The 2020 Conservative Party leadership convention has been scheduled for June 27, limiting the campaign period to a blessedly short (relatively speaking) nigh-seven months. Entrants are required to raise $300K, up from $100K in the 2017 race, and gather three thousand signatures of support, up from 300. Of the possible contenders who have been mentioned since Andrew Scheer announced his resignation, Durham MP Erin O'Toole has signaled the strongest willingness to enter, hoping to improve upon his third-place finish in the last contest.
If a survey that may or may not be scientific from meme repository Canada Proud can be believed, O'Toole has his work cut out for him. Support for his leadership came in at 2 percent four points behind his closest competitor, Michelle Rempel, but over 30 points behind the winners, Pierre Poilievre and Rona Ambrose, who are separated by a single point.
In my last column, which offered capsule reviews of each possible contender, I reserved my most positive commentary for Ambrose and my most negative commentary for Poilievre.

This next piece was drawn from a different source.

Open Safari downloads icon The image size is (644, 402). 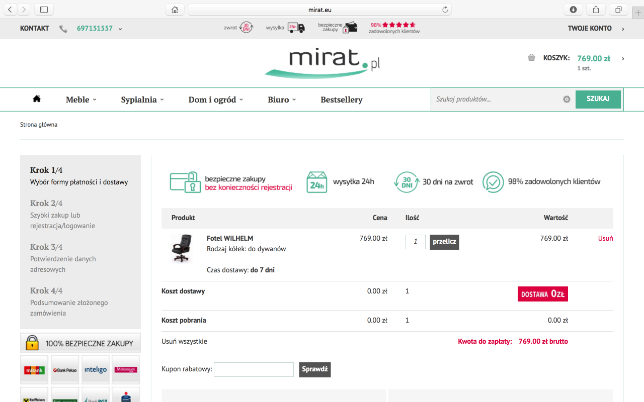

Yet party insiders, including strategist Jason Lietaer and former campaign manager Jenni Byrne, believe the man I insist on calling Grimey is the likeliest winner, praising his organizational talents and his parliamentary work ethic. Both of these are essential to a successful leadership bid. So should be the ability to defeat Prime Minister Justin Trudeau. Unless the party plans to stick with the hope-they-hate-him-more strategy of the 2019 general election, Grimey is possibly the worst person to trust with this task.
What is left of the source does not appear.